Interestingly, it was an ingenious experiment at the University of Wisconsin in 1992 that showed the implications of endogenous opioid creation in humans. Dr. A. Drewnowski set up two groups of students: one group was given a chemical opiate blocker called naloxone and the other control group was given a placebo. Both groups were then brought into a large room with lots of food high in sugar, flour and fat. The control group ate freely of the treats at the same rate as previous test groups. The group given naloxone ate almost nothing. Those with the opiate blocker were just not interested; those in the control group were. (Drewnowski, et al, 1992) This was one of the early scientific indications that a proclivity for what we now know are potentially addictive foods could be inhibited by the same opiate blocker that was being used in some treatments of addiction to narcotics. It can now be seen as a confirmation that there is some sort of endogenous opioid in play regarding human interest in eating – and potentially overeating –highly palatable foods.

Many will ask: why don’t we use this as a medication for those with obesity caused by food addiction? In fact, there have been a number of recent experiments with this idea. So far, the “obesity drugs” using naloxone have had one of two problems: 1) they have either had secondary complications with consequences that the FDA decided were too dangerous for general use (dosages of naloxone that had any effect on weight loss at all had to be very much higher than dosages for blocking effects of external drug addiction) or 2) they produced little or no weight loss –- no more than ten pounds per person –which is not sufficient to justify the risk involved. In short, naloxone has the same problem as most other obesity drugs to date: too much risk and/or too little payoff. There is not yet a medicine truly helpful for obesity in general or the obesity caused by food addiction in particular. (Druglib.com, 2011) Those with knowledge of current research and what is in the pipeline of major pharmaceutical companies say it is very unlikely that a new experimental pill will be approved for human use until at least 2015.

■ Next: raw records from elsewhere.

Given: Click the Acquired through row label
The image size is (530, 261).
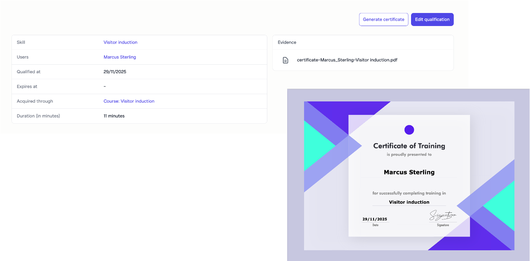Looking at the screenshot, I should pyautogui.click(x=35, y=101).
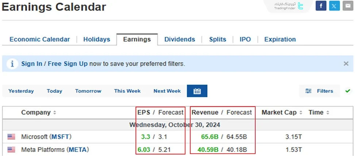Share page on Facebook icon
This screenshot has width=355, height=156.
point(321,6)
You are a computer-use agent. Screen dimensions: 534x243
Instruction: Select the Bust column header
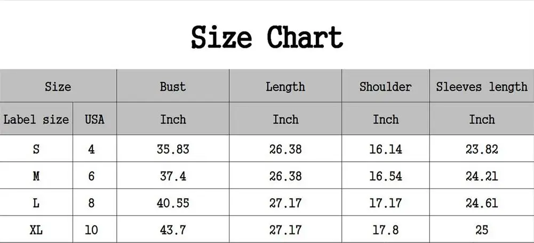173,87
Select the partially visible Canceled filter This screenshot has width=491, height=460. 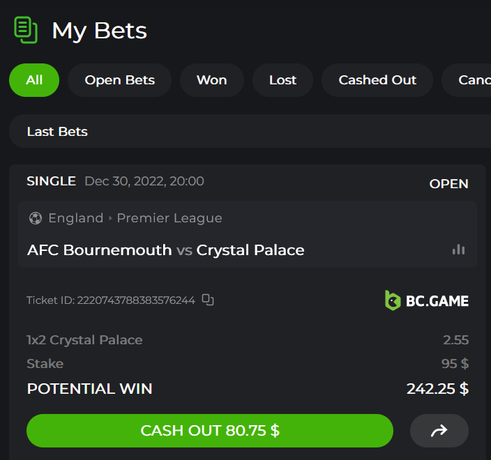tap(473, 80)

Other Biochemical Evidence. There are several other lines of scientific research which point to food addiction:

  1. The information above has dealt with only research on the dopamine receptor biochemistry of food addiction. This focuses on the pleasure center of the brain. There is also substantial evidence of an obesity, eating disorders and food addiction relationship to the serotonin receptors. This focuses on the pain reduction function of the brain.
  2. A very different biochemical explanation of loss of control over food is the research on leptin deficiencies. Leptin is essential for a person to experience satiation. Some Praeder Willi Syndrome patients with extreme leptin deficiencies experience insatiable desires for food. Though not the conventional biochemistry of addiction, this could explain what many self-assessed food addicts call addiction to volume, i.e. overeating or bingeing on all foods.
  3. There is a great deal of research showing that the physical cravings of some people increase when foods are higher on the glycemic index. Experienced clinicians working with food addicts have suggested that spiking low blood sugar might create an experience of “false starving” in some overeaters.

More detail about these and other parts of the body of scientific knowledge about food addiction can be found in the Food Addiction Institute’s scientific review paper on “Physical Cravings and Food Addition.” (Cheren, et al, 2009) The conclusion of this research is a scientific consensus that people can become chemically dependent on certain foods just as they can become addicted to alcohol and drugs. (Volkow, et al, 2005)

Evidence of Outcomes for 12 Step and Professional Food Addiction Treatment: Medicine is a pragmatic science: if the treatment works, the disease exists. There is much we do not know about the biochemistry of cancer, for example, but we have cures that work for specific kinds of cancer, and we use them because there is evidence that they work. This is true in the area of food addiction, too. Long before most of the current scientific research was even contemplated, there were thousands of self-diagnosed and professionally diagnosed food addicts who have applied the addictive symptomology with some cases of obesity and eating disorders. They applied the addictive model of treatment, and it worked. This was sufficient evidence for the food addicts and the clinicians who have served them. There are tens of thousands of these cases; this can be seen as possibly the most important evidence that food addiction or something very much like it does truly exist.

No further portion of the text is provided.